I asked to call my embassy requesting the corresponding list of consular representatives in Pretoria. None was available. I had an international roaming modem and managed to get internet access and look up the number to call the Swiss consular official who talked to the immigration official. It made no difference, he kept typing away on a key board not showing much interest in what was being said by the consular official. I suggested that I could peel off one of the stuck in visas from a West African country and the result would be an empty page. I was told that this would be a major offense and my passport would become invalid with immediate effect. I then called a high level South African government enforcement contact that I was to due to meet on my return from Cape Town to provide information on rhino horn trafficking which we had uncovered during an investigative film shoot in Vietnam. The immigration official talked to my contact and informed him to go via the ministry of home affairs (on a Saturday evening). I asked for several times about my checked in bag and I wanted to ensure that it was claimed or a record of my status was established in connection to it. I was told that SAA would deal with this issue

My passport was sealed in an envelope and I was told somebody would come and ‘sort me out’. My assumption was that I would be taken to the airport transit area to book my return flight – on the next SAA flight back to Nairobi (In the first instance SAA should have checked my passport in Nairobi and informed me of the missing two empty pages and as such, under IATA rules had the responsibility to get me back to Kenya).

The uniformed lady who came to pick up the envelope containing my passport and myself took me a level higher to what turned out to be a detention center.

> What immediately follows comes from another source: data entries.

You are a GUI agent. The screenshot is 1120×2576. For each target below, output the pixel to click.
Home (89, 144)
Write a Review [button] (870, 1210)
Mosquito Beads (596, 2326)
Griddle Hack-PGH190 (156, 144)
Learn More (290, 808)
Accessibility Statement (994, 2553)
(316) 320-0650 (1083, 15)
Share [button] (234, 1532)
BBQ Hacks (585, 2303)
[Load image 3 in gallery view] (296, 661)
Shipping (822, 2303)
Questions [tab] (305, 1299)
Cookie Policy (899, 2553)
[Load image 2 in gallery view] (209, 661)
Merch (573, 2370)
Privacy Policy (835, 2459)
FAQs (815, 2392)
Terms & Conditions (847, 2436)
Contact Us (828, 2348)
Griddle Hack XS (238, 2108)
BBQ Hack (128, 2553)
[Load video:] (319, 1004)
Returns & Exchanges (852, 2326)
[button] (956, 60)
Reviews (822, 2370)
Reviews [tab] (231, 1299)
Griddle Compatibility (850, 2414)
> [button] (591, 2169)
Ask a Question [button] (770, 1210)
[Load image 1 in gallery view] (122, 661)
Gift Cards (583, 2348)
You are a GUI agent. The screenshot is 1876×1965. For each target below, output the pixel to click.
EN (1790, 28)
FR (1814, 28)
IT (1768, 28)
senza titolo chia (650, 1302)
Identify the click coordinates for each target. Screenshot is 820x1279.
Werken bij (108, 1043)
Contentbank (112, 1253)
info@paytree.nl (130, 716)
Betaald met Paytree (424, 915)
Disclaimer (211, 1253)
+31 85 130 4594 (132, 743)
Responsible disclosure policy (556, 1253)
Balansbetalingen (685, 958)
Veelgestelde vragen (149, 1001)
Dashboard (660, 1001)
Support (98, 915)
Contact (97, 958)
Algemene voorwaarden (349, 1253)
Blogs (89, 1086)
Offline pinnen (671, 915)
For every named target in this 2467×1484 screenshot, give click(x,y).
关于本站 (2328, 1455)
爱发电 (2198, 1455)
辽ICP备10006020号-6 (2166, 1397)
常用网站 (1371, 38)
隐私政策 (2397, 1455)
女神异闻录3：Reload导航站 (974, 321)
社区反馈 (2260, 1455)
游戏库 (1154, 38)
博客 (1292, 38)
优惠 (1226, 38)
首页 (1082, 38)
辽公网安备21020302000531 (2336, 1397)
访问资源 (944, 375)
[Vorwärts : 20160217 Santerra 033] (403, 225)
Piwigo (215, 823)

The main access door locked behind me and could only be opened by a special code to be keyed in. I was taken to an inner office and asked to hand over all my belongings including my briefcase with my computer and a wide range of documents. Everything was taken out and thoroughly searched. Then came a very intense and unprofessional frisk search. Next my phone was torn out of my hand while I was on another phone call with the Swiss consular official in Pretoria updating him on developments. I was told my 5 minutes for phone calls were up. A pen was removed from my shirt pocket. The bag was locked up in a luggage room and the valuables sealed in a box. I was asked to sign the list of content which I refused.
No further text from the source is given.